After her experience, Hardman is pursuing the implementation of a “policy requiring fully informed consent in regards to treatment and reimbursement” for the expensive inpatient stay she was forced to endure. She will not forget the devastating effects of her experience.
“My problems with anxiety have only gotten worse because of this, and in dealing with Southern Miss afterward, I have been shown the dark side of the school I love – an industry without accountability,” she wrote.
However, she does not think her experience should deter other students looking for help.
“I think it’s really important to stand up for yourself and know your rights,” she said. “You’re not inherently wrong just because you’re having problems.”
Although Deena Crawford, director of USM Student Counseling Services, could not comment on Hardman’s specific case, she said there are several safety measures in place in order to prevent such things from happening.
First, each counselor consults with others. Another measure is talking to the student along the way and making him or her aware of what can possibly happen, as well as what will happen.
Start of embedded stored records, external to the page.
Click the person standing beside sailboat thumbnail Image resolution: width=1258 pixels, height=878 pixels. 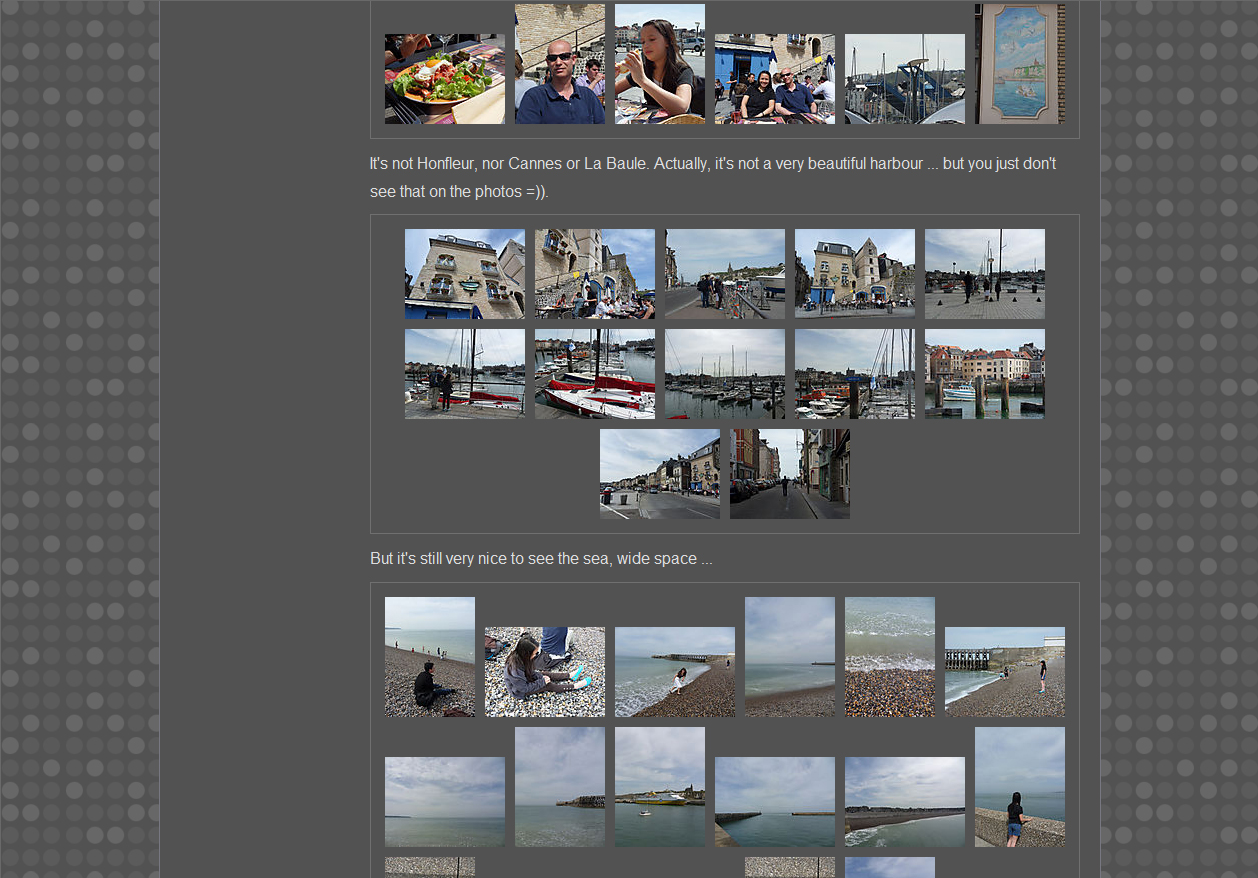pyautogui.click(x=464, y=374)
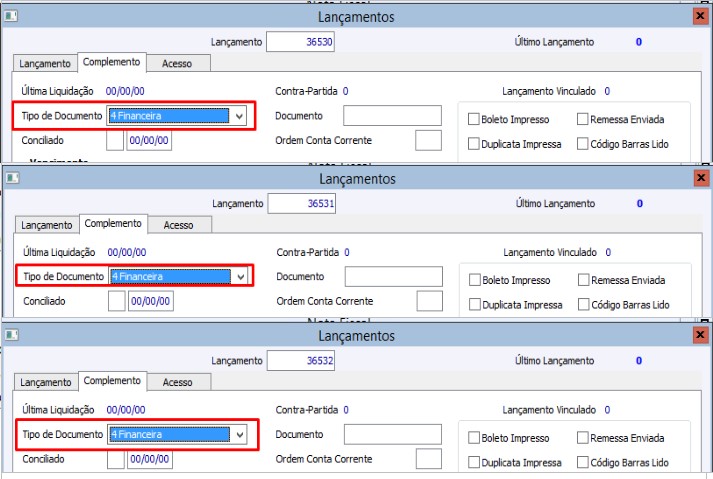713x479 pixels.
Task: Click the Conciliado date field for Lançamento 36532
Action: click(x=150, y=460)
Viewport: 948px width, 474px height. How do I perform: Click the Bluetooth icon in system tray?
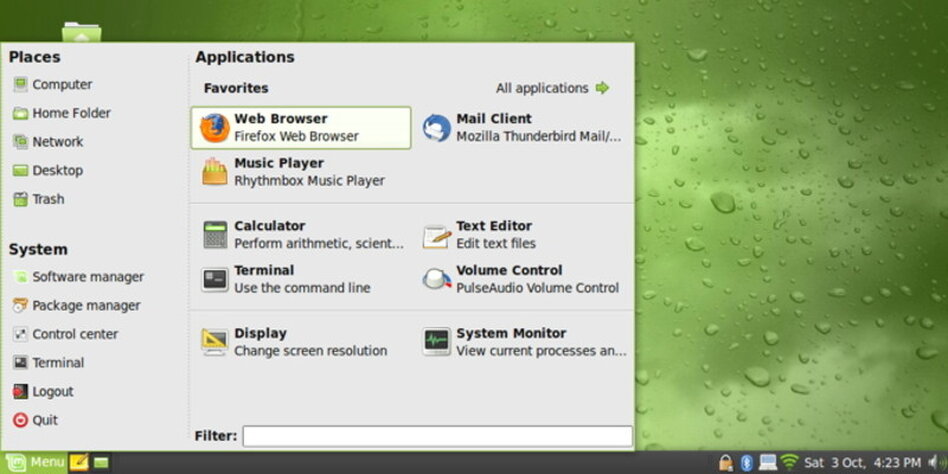[746, 463]
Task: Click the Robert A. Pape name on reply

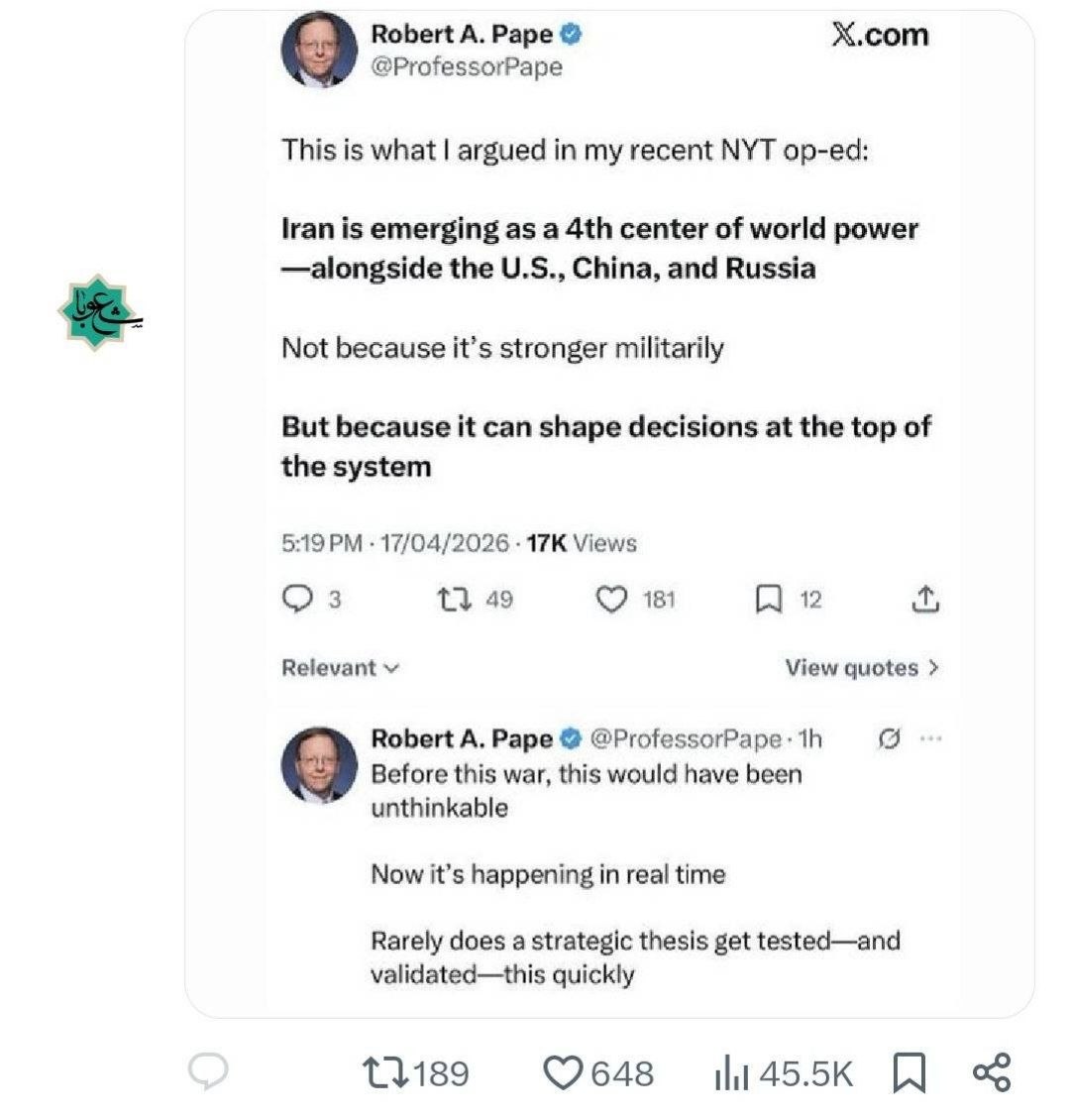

Finally, every student who seeks counseling services must sign an informed consent form.
“Anybody who goes into Pine Grove has to sign a piece of paper that says we can pay for my treatment and (gives) consent for treatment,” Crawford said. “Before they’re even assessed, there’s pieces of paper they have to sign that gives all that information.”
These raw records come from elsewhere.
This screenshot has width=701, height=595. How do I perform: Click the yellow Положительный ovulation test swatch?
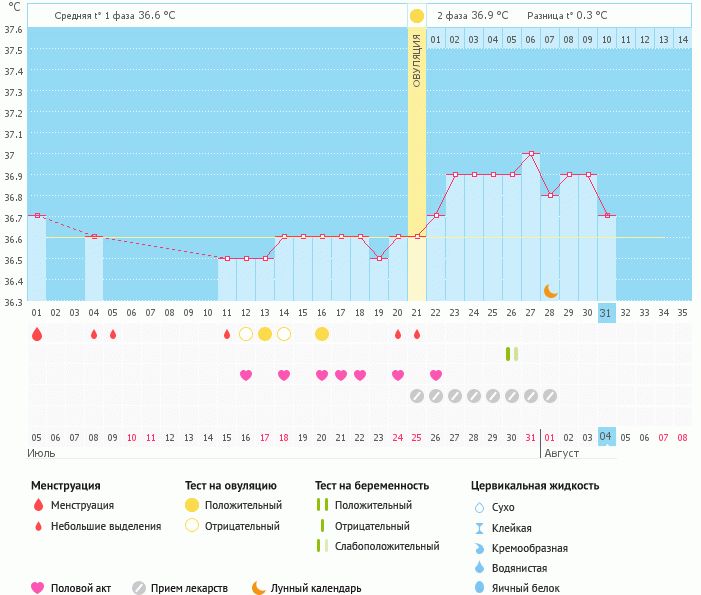point(192,505)
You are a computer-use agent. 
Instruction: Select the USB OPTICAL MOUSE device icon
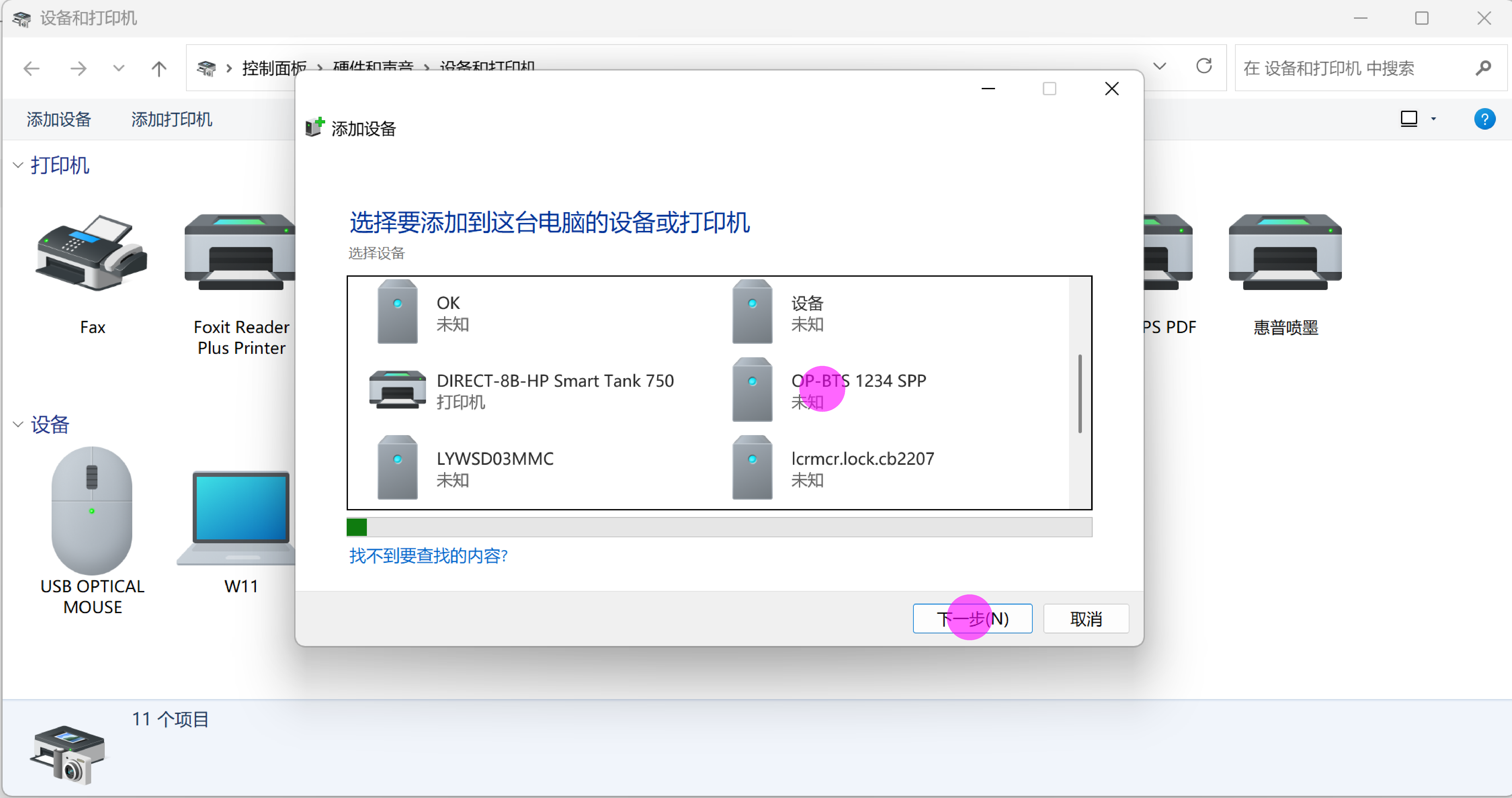point(92,511)
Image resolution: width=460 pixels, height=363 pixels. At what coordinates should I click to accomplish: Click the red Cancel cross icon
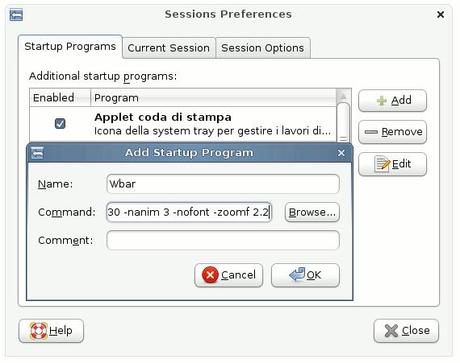point(210,275)
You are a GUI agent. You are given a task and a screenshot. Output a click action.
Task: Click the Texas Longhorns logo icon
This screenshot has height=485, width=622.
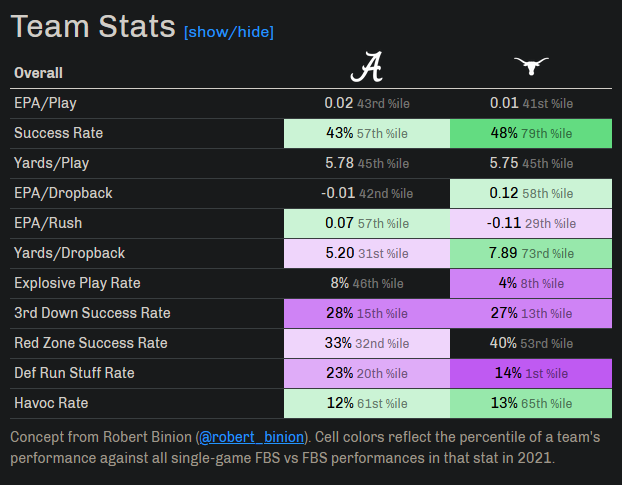[531, 68]
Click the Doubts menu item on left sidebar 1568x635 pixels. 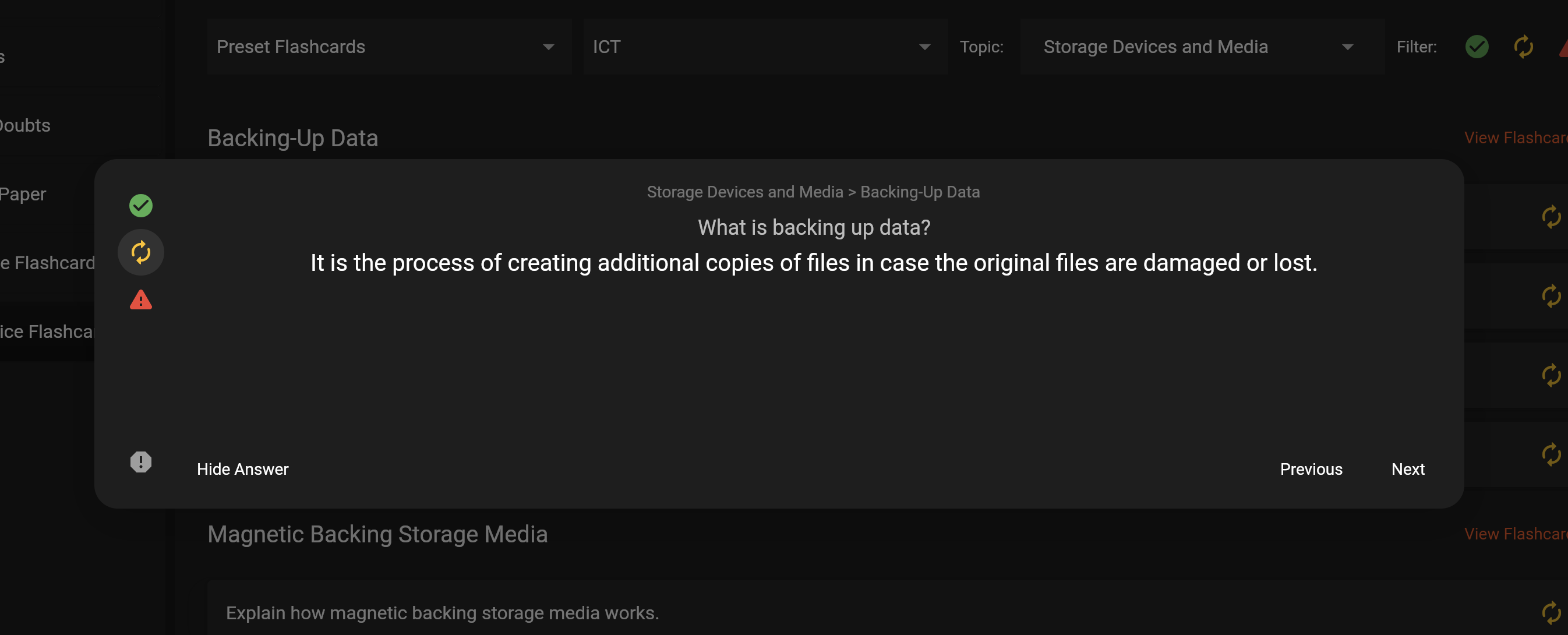coord(24,124)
Crawford said that the referral to Pine Grove has always been voluntary.
“We’ve never taken anybody that did not want to go,” she said.
Although informed consent has always been a part of the process, Student Counseling Services revised its Informed Consent for Safety Assessment form this past summer to “break down the Pine Grove part step-by-step” in order to combat misinterpretation.
In the 2015-2016 school year, SCS dealt with 3,863 service appointments, 302 consultations and 215 emergencies. There are no statistics for referrals and admittances to Pine Grove, but Crawford said they have started keeping track of those numbers starting this past summer.
“So that’s not going to be our intention, especially (as) good counselors,” Crawford said. “As director here, I make sure we’ve got good counselors.”